The euro extended a decline yesterday, falling 0.5 percent to $1.2576, as Spanish 10-year bond yields leapt above the 7 percent level that forced Greece, Ireland and Portugal to call for sovereign rescues. That stoked speculation that Spain may need to call for a sovereign bailout after the government called for as much as 100 billion euros ($126 billion) to shore up its blighted banks.
ECB Action
The European Central Bank can stop the debt crisis in the 17-nation euro region "almost immediately" with "massive" government-bond purchases, Guillermo Ortiz, the chairman of Grupo Financiero Banorte SAB and Mexico's former central bank governor, said in an interview in Los Cabos. The ECB "has done quite a bit," Ortiz said. "The problem is it needs to do more."
G-20 leaders are in Los Cabos for their second consecutive summit to be dominated by the crisis. Spain's Prime Minister Mariano Rajoy is also attending the talks, as the respite in markets after a victory for the pro-bailout New Democracy party in Greek elections on June 17 proved short-lived.

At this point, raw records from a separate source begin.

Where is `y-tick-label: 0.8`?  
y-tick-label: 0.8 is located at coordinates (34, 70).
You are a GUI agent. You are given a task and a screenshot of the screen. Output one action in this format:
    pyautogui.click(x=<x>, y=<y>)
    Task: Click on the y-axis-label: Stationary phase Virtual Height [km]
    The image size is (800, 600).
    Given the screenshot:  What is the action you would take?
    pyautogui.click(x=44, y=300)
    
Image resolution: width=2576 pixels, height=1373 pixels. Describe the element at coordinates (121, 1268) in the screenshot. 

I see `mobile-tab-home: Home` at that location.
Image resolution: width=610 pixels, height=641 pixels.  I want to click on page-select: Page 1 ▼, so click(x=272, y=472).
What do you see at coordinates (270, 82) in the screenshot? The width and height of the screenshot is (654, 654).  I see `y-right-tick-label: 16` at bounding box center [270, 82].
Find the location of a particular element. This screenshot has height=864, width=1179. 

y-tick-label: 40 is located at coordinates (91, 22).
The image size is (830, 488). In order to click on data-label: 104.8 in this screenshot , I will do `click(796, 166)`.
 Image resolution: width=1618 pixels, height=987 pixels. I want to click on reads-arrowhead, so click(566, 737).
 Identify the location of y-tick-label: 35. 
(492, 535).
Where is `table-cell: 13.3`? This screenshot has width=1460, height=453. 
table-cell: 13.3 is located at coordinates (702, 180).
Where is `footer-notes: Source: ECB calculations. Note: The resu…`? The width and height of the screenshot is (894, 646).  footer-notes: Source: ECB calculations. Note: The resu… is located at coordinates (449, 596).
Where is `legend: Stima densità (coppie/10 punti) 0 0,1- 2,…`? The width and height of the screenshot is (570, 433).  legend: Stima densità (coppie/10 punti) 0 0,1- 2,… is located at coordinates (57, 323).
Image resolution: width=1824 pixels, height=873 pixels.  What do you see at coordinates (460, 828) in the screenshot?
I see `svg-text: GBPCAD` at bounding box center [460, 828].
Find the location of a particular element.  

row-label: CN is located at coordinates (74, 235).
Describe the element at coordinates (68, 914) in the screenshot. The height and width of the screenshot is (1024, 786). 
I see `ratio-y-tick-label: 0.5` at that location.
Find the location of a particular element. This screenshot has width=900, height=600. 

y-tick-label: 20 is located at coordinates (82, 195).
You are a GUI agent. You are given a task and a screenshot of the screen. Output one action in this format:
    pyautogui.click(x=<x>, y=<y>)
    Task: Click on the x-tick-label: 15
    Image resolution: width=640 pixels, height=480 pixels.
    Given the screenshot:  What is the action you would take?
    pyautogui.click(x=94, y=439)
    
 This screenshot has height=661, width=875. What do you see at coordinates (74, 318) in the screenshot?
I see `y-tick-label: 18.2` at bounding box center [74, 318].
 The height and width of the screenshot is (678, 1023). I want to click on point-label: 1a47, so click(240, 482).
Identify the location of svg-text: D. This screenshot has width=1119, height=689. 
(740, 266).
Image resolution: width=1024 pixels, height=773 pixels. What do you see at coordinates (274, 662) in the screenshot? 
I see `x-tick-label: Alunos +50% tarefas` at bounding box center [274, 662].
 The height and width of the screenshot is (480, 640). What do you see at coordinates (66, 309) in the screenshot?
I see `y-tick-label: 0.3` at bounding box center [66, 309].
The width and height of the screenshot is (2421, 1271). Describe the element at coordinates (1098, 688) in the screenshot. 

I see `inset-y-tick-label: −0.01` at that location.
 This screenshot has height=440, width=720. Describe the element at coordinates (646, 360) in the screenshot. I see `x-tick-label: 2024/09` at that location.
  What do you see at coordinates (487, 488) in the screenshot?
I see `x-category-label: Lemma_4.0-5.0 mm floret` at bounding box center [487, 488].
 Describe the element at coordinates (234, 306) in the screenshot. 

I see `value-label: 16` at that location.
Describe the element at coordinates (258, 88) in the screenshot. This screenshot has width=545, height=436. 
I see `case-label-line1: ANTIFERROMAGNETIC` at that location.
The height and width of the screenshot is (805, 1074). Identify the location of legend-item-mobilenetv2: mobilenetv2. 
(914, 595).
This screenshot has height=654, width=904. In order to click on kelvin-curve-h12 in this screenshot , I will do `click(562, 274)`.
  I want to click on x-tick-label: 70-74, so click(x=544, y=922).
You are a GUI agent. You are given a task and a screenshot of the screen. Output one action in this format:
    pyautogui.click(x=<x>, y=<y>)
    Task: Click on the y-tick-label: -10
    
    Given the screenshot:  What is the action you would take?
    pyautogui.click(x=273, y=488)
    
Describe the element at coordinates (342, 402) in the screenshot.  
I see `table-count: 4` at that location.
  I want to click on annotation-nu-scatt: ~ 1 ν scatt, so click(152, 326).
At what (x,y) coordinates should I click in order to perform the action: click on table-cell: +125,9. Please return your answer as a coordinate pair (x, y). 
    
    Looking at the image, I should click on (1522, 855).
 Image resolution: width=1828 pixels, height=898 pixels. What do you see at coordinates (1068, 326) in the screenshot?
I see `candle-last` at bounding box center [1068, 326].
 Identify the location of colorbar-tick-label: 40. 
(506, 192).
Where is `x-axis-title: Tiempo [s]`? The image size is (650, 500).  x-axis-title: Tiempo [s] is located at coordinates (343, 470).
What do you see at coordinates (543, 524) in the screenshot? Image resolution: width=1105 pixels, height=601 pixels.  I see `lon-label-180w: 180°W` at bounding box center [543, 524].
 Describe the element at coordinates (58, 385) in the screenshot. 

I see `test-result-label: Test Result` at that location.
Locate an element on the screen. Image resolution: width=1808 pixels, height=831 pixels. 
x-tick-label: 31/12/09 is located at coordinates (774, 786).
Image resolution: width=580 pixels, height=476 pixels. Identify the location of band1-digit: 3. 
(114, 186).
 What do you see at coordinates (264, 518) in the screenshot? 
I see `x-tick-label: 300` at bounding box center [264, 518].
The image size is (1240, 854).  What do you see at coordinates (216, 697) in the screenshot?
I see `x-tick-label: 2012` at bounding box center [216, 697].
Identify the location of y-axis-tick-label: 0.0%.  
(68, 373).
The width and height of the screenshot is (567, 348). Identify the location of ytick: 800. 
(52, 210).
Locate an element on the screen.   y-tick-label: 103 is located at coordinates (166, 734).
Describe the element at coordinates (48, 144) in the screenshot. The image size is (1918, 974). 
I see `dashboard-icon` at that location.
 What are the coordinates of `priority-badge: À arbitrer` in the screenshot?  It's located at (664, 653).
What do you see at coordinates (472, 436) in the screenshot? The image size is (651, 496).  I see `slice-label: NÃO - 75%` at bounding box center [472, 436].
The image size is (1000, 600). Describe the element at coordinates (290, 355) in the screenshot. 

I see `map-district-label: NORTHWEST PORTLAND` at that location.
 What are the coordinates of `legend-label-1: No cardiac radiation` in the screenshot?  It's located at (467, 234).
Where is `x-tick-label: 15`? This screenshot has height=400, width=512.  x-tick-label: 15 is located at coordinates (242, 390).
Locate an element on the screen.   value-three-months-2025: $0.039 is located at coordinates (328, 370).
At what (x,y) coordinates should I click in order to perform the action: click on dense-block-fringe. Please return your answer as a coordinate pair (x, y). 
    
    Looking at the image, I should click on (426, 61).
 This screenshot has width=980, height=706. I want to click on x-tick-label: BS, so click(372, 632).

Merkel damped speculation that the terms of Greece's bailout might be relaxed.
"The important thing is that the new government sticks with the commitments that have been made," Merkel told reporters. "There can be no loosening on these reform steps."
China, Indonesia
China and Indonesia set the tone of the meeting by signaling growing exasperation with more than two years of European crisis-fighting that has failed to stem the threat of global contagion.
Even as Obama said that now is the time "to make sure that all of us do what's necessary to stabilize the world financial system," European leaders pushed back, saying they alone are not responsible for the slowing global recovery.
No one thinks the EU "is the only source of the problem," said Italian Prime Minister Mario Monti. The crisis "had its origins in imbalances in other countries, including the U.S."
EU Commission President Jose Manuel Barroso, challenged at a press briefing in Mexico on Europe's credibility during the crisis, said its leaders had "not come here to receive lessons in terms of democracy or in terms of how to handle the economy."
Merkel, Monti, Rajoy and French President Francois Hollande, the heads of the four biggest euro economies, next meet in Rome on June 22, before the full EU summit in Brussels.
Leaders will pledge "to mobilize all levers and instruments" to ensure financial stability and tackle the crisis, according to draft conclusions.
"Today has been a difficult day," Spain's Economy Minister Luis de Guindos said in Los Cabos. "Spain is a solvent country," he said. "The current situation of market penalization doesn't reflect the efforts and the potential of the Spanish economy."